Question du jour : dans quelles circonstances un film parti pour être excellent peut-il se casser la gueule lors de la dernière ligne droite ? A cette interrogation épineuse, le film de Nacho Vigalondo pourrait apporter de bons éléments de réponses.
Il y a quelque chose de follement attirant dans le pitch de Colossal, qui voit une femme névrosée, rongée par l'alcoolisme et larguée par son petit-ami, se retrouver connectée avec un monstre géant qui détruit la ville de Séoul. La grand erreur aurait été de traiter ce film comme une comédie de science-fiction potache, puisque cela serait revenu à négliger toute la dimension intimiste qu'un sujet pareil pourrait offrir (quels sont nos démons intérieurs ? Jusqu'à quel point notre mal-être pourrait causer du mal autour de nous ?).

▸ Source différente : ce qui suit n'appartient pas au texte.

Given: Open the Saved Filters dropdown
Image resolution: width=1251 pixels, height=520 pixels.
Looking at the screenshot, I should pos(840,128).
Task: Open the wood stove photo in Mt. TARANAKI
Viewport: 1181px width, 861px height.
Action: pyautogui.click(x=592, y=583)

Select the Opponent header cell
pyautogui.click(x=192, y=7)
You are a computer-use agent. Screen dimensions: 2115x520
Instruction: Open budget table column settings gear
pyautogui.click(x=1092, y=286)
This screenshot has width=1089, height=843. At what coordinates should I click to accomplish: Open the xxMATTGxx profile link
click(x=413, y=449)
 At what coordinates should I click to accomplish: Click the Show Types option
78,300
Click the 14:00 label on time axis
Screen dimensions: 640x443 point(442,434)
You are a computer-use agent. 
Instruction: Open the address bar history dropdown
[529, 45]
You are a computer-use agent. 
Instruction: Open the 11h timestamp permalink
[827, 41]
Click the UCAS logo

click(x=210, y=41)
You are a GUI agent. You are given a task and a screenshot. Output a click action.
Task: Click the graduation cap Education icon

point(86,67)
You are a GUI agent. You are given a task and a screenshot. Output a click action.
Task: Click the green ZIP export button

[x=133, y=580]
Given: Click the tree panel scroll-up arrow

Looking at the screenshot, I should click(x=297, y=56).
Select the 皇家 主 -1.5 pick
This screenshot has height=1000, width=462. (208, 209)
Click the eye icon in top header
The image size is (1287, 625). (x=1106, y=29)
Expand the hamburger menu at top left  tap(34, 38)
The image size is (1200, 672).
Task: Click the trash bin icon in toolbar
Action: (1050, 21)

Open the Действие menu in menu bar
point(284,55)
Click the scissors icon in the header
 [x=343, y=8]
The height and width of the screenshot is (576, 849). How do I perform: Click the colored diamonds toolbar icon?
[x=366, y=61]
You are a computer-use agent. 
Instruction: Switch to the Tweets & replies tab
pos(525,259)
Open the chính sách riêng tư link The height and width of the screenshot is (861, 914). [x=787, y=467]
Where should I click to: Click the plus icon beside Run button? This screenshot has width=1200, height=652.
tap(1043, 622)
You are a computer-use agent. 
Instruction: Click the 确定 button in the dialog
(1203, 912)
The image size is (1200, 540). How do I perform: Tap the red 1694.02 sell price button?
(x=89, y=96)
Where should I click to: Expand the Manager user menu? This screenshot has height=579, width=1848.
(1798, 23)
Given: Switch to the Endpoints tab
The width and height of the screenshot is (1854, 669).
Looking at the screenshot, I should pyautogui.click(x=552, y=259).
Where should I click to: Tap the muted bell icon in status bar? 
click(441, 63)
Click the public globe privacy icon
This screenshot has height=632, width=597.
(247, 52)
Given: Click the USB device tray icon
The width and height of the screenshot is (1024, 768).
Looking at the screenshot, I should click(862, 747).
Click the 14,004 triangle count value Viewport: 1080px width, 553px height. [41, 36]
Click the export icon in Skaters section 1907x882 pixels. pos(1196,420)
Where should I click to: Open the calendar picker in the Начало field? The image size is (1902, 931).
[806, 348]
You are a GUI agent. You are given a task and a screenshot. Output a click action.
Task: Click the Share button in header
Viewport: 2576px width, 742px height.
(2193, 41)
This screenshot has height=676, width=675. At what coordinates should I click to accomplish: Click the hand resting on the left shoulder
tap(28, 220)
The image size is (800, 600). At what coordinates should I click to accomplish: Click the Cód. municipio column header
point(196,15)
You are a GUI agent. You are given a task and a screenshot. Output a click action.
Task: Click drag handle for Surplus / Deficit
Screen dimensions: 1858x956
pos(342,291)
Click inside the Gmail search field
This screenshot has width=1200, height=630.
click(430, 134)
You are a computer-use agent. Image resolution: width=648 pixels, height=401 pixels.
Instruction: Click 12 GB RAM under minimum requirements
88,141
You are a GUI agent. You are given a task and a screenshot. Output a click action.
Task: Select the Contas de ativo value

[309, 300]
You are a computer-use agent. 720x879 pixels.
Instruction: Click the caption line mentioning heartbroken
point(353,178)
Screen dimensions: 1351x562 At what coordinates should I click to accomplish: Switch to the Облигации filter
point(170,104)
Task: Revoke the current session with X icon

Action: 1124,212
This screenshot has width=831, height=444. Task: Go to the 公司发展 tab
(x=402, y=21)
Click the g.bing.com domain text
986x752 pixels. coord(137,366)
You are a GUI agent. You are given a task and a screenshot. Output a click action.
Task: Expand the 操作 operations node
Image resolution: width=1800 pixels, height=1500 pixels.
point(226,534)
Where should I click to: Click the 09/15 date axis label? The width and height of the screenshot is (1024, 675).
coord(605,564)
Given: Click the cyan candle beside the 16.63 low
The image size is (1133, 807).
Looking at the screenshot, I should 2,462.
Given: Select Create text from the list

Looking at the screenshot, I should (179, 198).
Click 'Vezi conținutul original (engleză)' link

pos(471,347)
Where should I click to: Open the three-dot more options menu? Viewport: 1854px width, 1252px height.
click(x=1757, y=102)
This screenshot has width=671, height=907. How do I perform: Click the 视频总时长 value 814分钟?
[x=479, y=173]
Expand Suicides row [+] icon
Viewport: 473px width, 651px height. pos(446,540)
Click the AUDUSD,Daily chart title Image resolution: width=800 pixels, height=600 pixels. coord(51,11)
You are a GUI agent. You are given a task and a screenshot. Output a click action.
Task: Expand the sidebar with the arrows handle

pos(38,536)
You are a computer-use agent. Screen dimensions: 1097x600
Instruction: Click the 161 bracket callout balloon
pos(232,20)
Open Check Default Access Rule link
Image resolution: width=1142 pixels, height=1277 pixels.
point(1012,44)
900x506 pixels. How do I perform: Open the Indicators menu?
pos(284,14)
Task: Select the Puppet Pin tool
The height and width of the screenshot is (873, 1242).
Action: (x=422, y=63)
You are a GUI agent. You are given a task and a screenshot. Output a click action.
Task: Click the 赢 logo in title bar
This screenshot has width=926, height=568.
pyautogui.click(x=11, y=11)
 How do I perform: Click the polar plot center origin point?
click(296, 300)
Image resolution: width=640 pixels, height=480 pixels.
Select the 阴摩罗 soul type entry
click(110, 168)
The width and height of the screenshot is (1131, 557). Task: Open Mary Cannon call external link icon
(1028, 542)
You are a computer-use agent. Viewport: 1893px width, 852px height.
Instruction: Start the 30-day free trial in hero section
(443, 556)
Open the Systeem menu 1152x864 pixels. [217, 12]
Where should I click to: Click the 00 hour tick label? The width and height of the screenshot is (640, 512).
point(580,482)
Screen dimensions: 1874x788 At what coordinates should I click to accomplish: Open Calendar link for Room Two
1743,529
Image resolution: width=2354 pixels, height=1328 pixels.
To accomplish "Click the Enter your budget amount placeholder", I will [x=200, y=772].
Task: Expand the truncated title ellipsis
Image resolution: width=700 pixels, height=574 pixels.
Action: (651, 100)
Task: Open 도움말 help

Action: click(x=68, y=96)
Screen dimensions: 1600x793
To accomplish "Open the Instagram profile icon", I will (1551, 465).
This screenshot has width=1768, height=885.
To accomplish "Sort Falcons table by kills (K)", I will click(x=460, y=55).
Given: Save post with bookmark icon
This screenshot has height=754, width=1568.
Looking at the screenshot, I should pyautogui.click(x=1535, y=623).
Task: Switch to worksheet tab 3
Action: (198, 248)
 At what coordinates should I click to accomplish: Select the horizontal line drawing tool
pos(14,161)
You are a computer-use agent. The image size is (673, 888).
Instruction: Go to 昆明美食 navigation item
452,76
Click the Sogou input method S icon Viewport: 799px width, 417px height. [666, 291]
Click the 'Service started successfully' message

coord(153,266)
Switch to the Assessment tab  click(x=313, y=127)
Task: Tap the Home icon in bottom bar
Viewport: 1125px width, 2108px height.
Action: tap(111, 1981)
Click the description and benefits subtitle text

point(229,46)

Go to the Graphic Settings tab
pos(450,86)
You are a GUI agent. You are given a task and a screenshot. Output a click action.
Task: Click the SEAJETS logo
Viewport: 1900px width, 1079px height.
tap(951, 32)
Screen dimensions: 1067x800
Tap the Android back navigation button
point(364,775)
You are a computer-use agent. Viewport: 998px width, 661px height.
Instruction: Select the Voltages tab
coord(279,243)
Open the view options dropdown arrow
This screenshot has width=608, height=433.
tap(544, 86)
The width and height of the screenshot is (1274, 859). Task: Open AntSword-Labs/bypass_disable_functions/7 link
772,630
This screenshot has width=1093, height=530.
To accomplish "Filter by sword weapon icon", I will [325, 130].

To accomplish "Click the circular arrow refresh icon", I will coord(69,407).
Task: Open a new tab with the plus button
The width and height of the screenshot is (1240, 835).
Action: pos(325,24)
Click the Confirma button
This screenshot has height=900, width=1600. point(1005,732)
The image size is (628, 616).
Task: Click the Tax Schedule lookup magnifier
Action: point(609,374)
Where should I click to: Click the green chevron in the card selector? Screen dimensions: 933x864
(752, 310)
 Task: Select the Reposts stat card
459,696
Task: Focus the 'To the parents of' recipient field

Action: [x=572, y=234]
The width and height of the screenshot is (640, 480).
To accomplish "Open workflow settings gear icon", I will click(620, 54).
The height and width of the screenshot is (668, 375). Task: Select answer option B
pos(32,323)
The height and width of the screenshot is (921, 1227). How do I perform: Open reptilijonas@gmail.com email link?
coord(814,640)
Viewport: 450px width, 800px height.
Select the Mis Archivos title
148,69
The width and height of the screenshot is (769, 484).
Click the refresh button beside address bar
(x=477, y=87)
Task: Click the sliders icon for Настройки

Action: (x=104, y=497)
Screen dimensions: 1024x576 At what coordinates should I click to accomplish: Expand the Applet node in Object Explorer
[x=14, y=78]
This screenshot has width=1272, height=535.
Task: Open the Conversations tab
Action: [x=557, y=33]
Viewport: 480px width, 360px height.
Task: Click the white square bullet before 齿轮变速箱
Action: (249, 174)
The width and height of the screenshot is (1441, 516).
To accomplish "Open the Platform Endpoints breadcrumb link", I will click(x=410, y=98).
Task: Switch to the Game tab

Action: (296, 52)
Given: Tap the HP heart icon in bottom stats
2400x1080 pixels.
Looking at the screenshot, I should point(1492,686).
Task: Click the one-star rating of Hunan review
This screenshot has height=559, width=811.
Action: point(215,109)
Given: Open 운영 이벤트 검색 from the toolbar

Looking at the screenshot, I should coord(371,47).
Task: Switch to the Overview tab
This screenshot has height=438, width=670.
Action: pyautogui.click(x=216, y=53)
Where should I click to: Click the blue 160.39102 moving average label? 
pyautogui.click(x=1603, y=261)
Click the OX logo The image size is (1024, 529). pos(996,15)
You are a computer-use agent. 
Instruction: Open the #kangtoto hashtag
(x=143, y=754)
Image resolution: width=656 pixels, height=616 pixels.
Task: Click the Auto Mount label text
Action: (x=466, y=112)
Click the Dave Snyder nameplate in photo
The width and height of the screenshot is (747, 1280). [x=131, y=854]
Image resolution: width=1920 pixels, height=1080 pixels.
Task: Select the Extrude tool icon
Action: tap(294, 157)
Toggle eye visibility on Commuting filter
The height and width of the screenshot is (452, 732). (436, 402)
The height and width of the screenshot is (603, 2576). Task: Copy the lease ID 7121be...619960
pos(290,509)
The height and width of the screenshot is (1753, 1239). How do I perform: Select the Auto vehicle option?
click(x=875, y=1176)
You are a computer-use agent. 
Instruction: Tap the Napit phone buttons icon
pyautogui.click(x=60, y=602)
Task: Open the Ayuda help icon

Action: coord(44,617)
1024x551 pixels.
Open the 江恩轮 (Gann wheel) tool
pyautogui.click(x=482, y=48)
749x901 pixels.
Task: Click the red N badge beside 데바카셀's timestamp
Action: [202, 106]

Fort heureusement, Colossal, dans sa première heure, prend le temps avec une noirceur de ton bienvenue, de s'intéresser à ses personnages, ainsi qu'à leurs pulsions destructrices se répercutant à grande-échelle.
Le récit finit ensuite, passé la première moitié de film, par laisser de côté l'alcoolisme de l'héroïne pour se concentrer sur la relation toxique qui la lie depuis l'enfance à l'un de ses camarades de classe, et qui pourrait être la cause de tout ce qui lui arrive. Et c'est finalement avec cette partie que Colossal va trouver sa force, notamment grâce à un très bon duo d'acteurs (Anne Hathaway et Jason Sudeikis (mention spéciale au second, aussi crédible en ami d'enfance maladroit qu'en manipulateur psychopathe sur les bords)) et une progression très cohérente de la comédie douce-amère vers le drame plus noir.
Mais soudainement, à vingt minutes de la fin du film, Colossal se perd. Passé un twist censé expliquer le pourquoi du comment, mais malheureusement beaucoup trop léger (même si l'idée de faire partir un tel chaos d'une simple dispute entre deux enfants s'intègre bien dans les thématiques du film sur le papier, dans les faits c'est un peu trop simpliste), Colossal se transforme en banal de film de monstre bas de front. Adieu l'intime, place à un retournement de situation abracadabrantesque qui évacue tout l"intérêt de la première partie et transforme le film en ce qu'il avait réussi à éviter d'être.
C'est d'autant plus rageant que l'espace d'une heure, on pouvait voir en Colossal le meilleur film de ce début d'année bien morne, la petite pépite sortant de nulle et arrivant à damer le pion à des concurrents bien plus ambitieux. Mais bon... à défaut d'un bon film, on se retrouve face à une curiosité.